EXTRAIT CITÉ
Un titre attirant , « Vers la beauté » et l’image de
Jeanne Hébuterne…
Ce qu’il y faut de
signification, ce qu’il y faut de mystère.
Ce qu’il y faut aussi pour
nous attirer.
Dans une période où le monde alentour s’agite et s’assombrit
des malheurs du monde (1) et des angoisses sociales, dans un âge de la vie, le mien, le nôtre, où
s’il y a de grands bonheurs privés les nuages de l’incertitude se pressent, la beauté , actuellement pour moi celle de
certaine musique que nous aimons et que
nous poursuivons sans relâche, nous sauve de la tristesse absolue…( Glycines et lilas aussi mais peut-être
seulement parce que une Colette ou autre poète nous en a désigné
l’image..)
J’ai donc acheté « Vers
la beauté » ...
Une première partie surprenante et
prenante : j’ai adoré ce prof de « Beaux Arts » qui
laisse tout pour se faire « gardien de musée »
(Personnages étranges que ces
gardiens qui m’ont toujours intriguée voire fascinée, auxquels je dis bonjour
avec naïveté et obstination, poiur leur manifester qu’ils ne sont pas pour moi
des meubles se fondant dans le décor .
Nous en avons parfois croisé de surprenants qui nous
ont fait la présentation des lieux comme hôtes hospitaliers ou même une fois
expliqué comme la perspective d’une
œuvre différait suivant les endroits où l’on se plaçait pour la regarder et de
nous faire essayer différents points de vue…
Bref ce premier épisode de l’ histoire , cet Antoine qui parlait le
soir seul à seul à Jeanne Hébuterne m’a séduite d’entrée ...

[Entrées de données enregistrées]

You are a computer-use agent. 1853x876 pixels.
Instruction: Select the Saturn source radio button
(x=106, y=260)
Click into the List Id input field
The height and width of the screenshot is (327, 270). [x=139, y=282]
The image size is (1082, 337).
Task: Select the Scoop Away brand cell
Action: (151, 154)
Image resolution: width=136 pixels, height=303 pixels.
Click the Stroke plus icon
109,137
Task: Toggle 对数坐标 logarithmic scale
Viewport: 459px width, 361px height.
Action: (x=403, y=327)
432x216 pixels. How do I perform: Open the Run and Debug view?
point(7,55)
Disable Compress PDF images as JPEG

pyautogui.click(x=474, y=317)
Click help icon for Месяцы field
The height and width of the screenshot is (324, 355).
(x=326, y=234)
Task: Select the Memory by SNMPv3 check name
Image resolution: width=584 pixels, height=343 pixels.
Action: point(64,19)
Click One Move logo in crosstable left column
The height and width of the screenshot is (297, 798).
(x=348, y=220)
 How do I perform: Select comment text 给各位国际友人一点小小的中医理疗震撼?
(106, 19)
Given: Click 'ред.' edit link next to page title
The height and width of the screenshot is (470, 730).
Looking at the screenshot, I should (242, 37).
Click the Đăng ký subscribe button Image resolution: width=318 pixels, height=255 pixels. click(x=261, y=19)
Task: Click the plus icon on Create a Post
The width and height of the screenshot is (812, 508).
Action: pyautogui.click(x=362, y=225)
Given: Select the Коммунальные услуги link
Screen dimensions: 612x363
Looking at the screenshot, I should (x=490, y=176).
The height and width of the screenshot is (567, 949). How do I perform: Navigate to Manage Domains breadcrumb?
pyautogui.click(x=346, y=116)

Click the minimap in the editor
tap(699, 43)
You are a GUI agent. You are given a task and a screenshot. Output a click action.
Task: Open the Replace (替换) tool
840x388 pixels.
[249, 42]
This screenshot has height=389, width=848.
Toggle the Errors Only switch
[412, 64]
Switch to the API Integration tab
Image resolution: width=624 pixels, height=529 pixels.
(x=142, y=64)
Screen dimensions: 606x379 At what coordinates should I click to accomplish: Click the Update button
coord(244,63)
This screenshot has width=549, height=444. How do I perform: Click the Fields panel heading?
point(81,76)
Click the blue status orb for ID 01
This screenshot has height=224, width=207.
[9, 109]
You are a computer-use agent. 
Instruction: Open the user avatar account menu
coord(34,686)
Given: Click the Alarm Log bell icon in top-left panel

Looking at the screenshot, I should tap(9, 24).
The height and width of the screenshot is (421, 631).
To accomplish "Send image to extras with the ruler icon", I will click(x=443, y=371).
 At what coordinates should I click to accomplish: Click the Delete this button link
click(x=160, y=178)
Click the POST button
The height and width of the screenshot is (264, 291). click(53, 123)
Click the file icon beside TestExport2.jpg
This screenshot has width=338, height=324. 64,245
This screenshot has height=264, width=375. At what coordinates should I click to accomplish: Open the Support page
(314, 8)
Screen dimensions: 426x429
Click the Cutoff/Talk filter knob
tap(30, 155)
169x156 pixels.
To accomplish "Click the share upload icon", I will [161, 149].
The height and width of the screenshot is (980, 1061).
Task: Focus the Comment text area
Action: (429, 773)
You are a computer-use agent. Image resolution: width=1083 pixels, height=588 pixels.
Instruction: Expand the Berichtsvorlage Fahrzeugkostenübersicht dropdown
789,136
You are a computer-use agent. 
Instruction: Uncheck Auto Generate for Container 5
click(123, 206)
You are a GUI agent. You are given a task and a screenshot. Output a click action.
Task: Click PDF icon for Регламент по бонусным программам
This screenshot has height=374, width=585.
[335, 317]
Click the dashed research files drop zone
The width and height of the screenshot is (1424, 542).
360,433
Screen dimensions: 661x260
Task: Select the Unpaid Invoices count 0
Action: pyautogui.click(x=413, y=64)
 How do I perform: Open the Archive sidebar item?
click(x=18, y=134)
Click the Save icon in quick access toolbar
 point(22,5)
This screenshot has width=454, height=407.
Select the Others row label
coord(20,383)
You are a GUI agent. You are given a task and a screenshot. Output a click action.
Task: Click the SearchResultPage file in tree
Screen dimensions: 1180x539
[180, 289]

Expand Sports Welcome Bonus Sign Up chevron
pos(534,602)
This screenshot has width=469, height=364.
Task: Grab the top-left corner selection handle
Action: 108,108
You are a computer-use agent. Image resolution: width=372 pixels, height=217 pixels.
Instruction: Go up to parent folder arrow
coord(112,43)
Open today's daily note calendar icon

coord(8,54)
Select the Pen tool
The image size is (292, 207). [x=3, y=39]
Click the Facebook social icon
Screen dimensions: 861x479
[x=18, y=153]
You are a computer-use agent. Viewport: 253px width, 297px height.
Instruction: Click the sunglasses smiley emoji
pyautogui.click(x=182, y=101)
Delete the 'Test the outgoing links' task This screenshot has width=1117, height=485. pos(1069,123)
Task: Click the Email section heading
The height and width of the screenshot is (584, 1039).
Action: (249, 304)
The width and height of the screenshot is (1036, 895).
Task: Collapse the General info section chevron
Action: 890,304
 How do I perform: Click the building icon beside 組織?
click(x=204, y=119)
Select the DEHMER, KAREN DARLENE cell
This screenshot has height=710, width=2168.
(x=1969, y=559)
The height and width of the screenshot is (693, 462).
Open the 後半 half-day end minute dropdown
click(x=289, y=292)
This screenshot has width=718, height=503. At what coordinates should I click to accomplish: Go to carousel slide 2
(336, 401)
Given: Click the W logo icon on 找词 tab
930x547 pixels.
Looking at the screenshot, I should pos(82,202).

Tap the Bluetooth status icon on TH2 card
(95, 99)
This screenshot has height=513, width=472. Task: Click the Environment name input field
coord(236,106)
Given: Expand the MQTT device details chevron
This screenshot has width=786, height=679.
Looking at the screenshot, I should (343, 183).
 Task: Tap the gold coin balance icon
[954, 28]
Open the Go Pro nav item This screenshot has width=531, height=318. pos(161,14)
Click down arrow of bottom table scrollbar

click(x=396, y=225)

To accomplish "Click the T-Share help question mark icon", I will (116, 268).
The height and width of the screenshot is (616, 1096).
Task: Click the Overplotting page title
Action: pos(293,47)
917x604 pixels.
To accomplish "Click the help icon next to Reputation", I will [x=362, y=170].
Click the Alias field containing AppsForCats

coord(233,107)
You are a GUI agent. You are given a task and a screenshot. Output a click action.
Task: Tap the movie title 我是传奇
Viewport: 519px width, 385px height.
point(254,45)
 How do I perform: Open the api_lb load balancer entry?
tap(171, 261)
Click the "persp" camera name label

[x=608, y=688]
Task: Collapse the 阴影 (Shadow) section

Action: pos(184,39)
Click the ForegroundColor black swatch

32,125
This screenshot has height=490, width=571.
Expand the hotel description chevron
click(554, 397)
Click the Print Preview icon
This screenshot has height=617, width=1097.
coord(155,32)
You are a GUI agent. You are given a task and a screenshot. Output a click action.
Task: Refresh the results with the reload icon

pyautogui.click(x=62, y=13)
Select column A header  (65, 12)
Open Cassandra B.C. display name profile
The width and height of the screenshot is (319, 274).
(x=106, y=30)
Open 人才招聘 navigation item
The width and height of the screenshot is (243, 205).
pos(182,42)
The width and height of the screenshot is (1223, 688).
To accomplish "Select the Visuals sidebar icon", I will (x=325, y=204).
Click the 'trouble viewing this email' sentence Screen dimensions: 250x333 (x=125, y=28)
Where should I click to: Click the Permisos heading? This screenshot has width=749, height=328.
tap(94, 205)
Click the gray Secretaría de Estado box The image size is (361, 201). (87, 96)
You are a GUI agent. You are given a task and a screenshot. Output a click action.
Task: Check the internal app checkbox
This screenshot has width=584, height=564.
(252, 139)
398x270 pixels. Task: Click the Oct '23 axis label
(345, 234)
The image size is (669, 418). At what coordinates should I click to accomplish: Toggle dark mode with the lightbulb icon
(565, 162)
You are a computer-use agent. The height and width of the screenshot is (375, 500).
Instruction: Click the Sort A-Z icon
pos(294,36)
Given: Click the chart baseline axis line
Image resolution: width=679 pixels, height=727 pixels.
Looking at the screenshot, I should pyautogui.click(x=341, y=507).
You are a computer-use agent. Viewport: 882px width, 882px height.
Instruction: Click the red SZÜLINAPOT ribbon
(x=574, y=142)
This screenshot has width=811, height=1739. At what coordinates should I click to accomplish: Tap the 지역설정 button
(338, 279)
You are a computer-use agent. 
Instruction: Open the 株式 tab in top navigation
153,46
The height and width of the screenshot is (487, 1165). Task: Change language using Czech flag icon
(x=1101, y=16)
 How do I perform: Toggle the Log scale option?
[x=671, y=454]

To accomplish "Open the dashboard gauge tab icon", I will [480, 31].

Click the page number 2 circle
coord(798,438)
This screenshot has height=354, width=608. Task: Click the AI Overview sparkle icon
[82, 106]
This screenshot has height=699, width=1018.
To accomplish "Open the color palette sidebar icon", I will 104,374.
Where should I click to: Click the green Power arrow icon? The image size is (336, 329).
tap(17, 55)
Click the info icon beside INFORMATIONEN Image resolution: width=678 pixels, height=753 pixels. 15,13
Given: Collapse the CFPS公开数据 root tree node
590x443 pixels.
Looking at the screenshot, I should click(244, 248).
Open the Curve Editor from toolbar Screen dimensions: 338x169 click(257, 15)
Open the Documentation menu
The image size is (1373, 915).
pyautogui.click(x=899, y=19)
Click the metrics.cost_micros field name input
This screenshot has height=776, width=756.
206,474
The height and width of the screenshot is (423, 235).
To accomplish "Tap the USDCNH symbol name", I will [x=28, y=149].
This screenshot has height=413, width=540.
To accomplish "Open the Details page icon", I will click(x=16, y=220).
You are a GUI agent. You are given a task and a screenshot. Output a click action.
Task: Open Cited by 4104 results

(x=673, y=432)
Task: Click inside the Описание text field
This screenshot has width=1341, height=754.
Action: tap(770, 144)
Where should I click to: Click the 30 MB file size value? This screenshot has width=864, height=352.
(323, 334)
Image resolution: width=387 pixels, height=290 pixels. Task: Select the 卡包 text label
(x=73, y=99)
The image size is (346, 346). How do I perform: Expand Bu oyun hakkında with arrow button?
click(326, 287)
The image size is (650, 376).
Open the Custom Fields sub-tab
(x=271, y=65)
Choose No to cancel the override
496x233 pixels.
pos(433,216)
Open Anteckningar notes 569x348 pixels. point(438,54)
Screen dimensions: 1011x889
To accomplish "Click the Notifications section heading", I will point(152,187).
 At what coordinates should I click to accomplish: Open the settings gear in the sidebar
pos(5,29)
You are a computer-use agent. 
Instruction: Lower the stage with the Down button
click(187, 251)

TRAVAIL À RÉALISER
(1) Dans l'extrait cité, quel rôle le professeur de « Beaux Arts » endosse-t-il après avoir tout quitté ?
(2) Pour chacune des affirmations suivantes, indiquez si l'extrait cité la confirme (oui ou non) et citez à l'identique les mots décisifs. (a) La personne qui écrit a acheté « Vers la beauté ». (b) Le premier épisode de l'histoire l'a laissée indifférente. (c) Antoine parlait à Jeanne Hébuterne le matin.
(3) Recopiez sans rien modifier le passage de l'extrait cité qui s'ouvre sur les mots contenant « J’ai donc acheté » et se termine par « dans le décor . ».
Ces entrées proviennent d'une autre source.

SOLUTIONS CI-DESSOUS
(1) Il se fait « gardien de musée ».

(2)
(a) Oui : « J’ai donc acheté « Vers la beauté » ».
(b) Non : « m’a séduite d’entrée ».
(c) Non : « cet Antoine qui parlait le soir seul à seul à Jeanne Hébuterne ».

(3)
J’ai donc acheté « Vers
la beauté » ...
Une première partie surprenante et
prenante : j’ai adoré ce prof de « Beaux Arts » qui
laisse tout pour se faire « gardien de musée »
(Personnages étranges que ces
gardiens qui m’ont toujours intriguée voire fascinée, auxquels je dis bonjour
avec naïveté et obstination, poiur leur manifester qu’ils ne sont pas pour moi
des meubles se fondant dans le décor .